The records below must be reproduced exactly, excluding any pictures.

- Opening Delimiter -

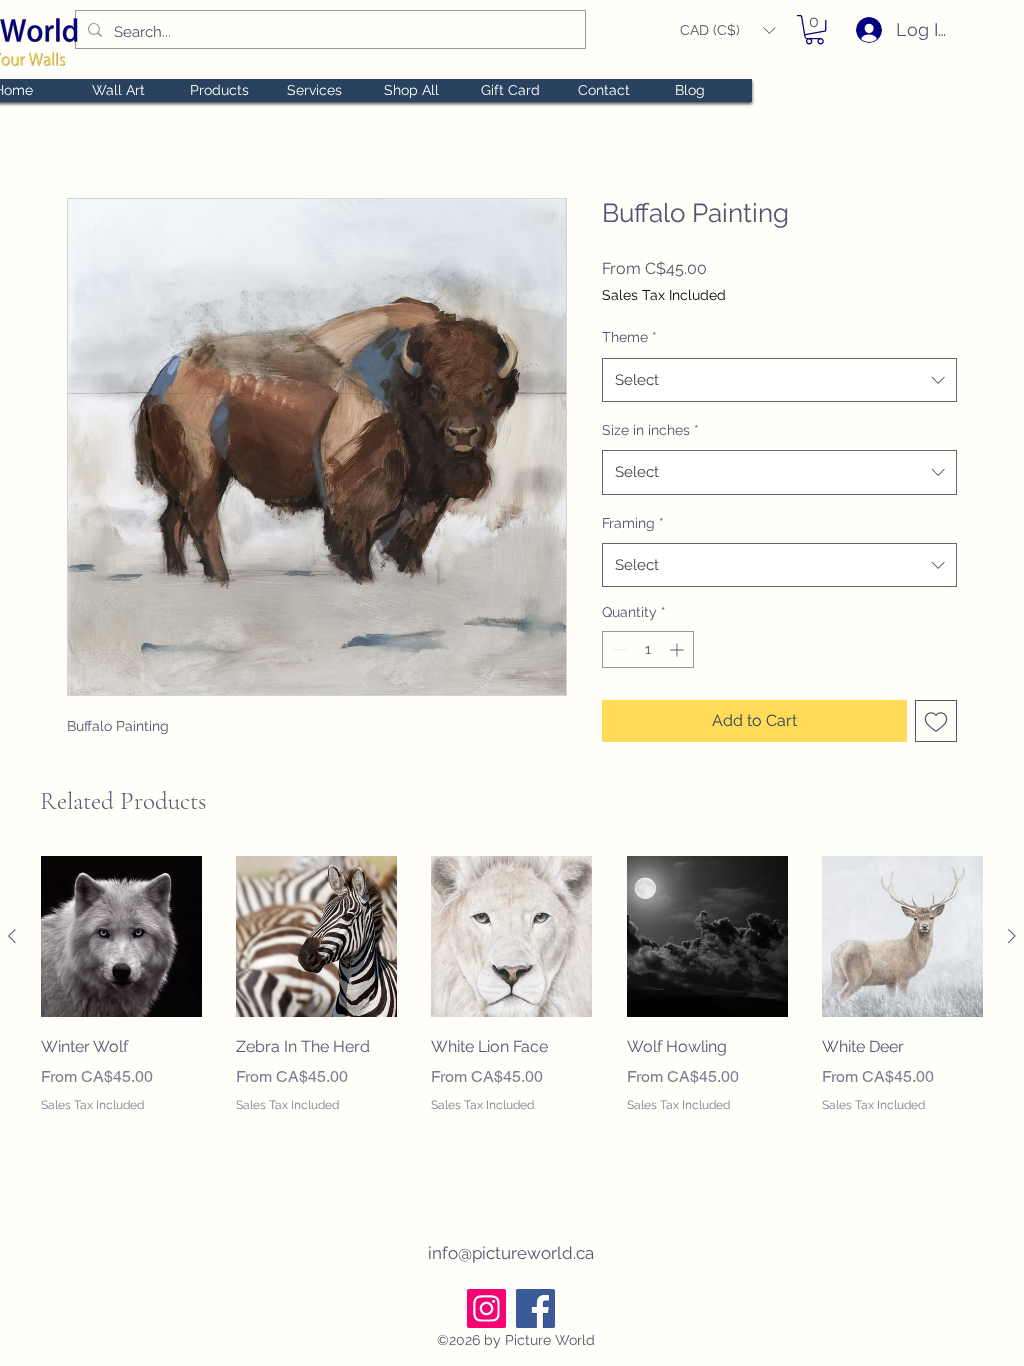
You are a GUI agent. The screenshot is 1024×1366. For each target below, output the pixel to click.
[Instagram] (486, 1308)
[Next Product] (1012, 936)
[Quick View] (121, 936)
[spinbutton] (648, 649)
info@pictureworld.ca (511, 1253)
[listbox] (727, 30)
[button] (727, 30)
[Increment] (678, 649)
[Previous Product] (12, 936)
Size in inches (650, 430)
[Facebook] (535, 1308)
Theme (629, 337)
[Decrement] (617, 649)
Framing (633, 523)
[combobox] (779, 380)
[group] (512, 1013)
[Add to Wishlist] (936, 721)
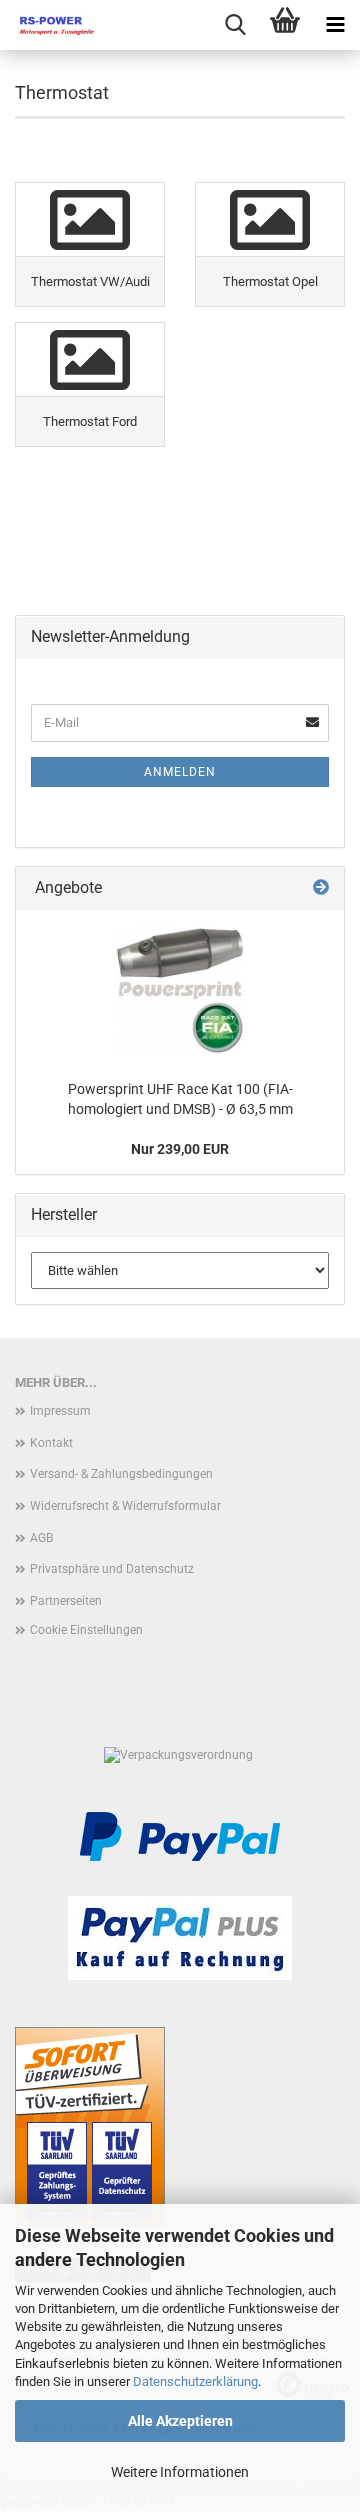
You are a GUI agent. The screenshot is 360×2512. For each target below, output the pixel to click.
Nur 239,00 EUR (180, 1149)
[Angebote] (321, 888)
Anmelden (180, 772)
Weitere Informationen (180, 2472)
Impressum (60, 1411)
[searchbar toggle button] (235, 25)
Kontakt (51, 1443)
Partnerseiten (66, 1601)
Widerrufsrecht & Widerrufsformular (125, 1506)
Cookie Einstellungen (86, 1630)
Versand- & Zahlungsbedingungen (121, 1474)
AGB (41, 1538)
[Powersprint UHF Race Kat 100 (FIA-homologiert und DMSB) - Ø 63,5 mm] (180, 990)
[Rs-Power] (50, 25)
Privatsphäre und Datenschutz (112, 1569)
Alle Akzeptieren (180, 2421)
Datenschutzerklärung (195, 2381)
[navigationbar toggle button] (335, 25)
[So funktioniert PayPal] (180, 1836)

- Closing Delimiter -

## Exercise solution
You are a GUI agent. The screenshot is 1024×1366. For each target below, output the pixel to click.
[Instagram] (486, 1308)
[Next Product] (1012, 936)
[Quick View] (121, 936)
[spinbutton] (648, 649)
info@pictureworld.ca (511, 1253)
[listbox] (727, 30)
[button] (727, 30)
[Increment] (678, 649)
[Previous Product] (12, 936)
Size in inches (650, 430)
[Facebook] (535, 1308)
Theme (629, 337)
[Decrement] (617, 649)
Framing (633, 523)
[combobox] (779, 380)
[group] (512, 1013)
[Add to Wishlist] (936, 721)
You are a GUI agent. The screenshot is 360×2512. For each target below, output the pixel to click.
Nur 239,00 EUR (180, 1149)
[Angebote] (321, 888)
Anmelden (180, 772)
Weitere Informationen (180, 2472)
Impressum (60, 1411)
[searchbar toggle button] (235, 25)
Kontakt (51, 1443)
Partnerseiten (66, 1601)
Widerrufsrecht & Widerrufsformular (125, 1506)
Cookie Einstellungen (86, 1630)
Versand- & Zahlungsbedingungen (121, 1474)
AGB (41, 1538)
[Powersprint UHF Race Kat 100 (FIA-homologiert und DMSB) - Ø 63,5 mm] (180, 990)
[Rs-Power] (50, 25)
Privatsphäre und Datenschutz (112, 1569)
Alle Akzeptieren (180, 2421)
Datenschutzerklärung (195, 2381)
[navigationbar toggle button] (335, 25)
[So funktioniert PayPal] (180, 1836)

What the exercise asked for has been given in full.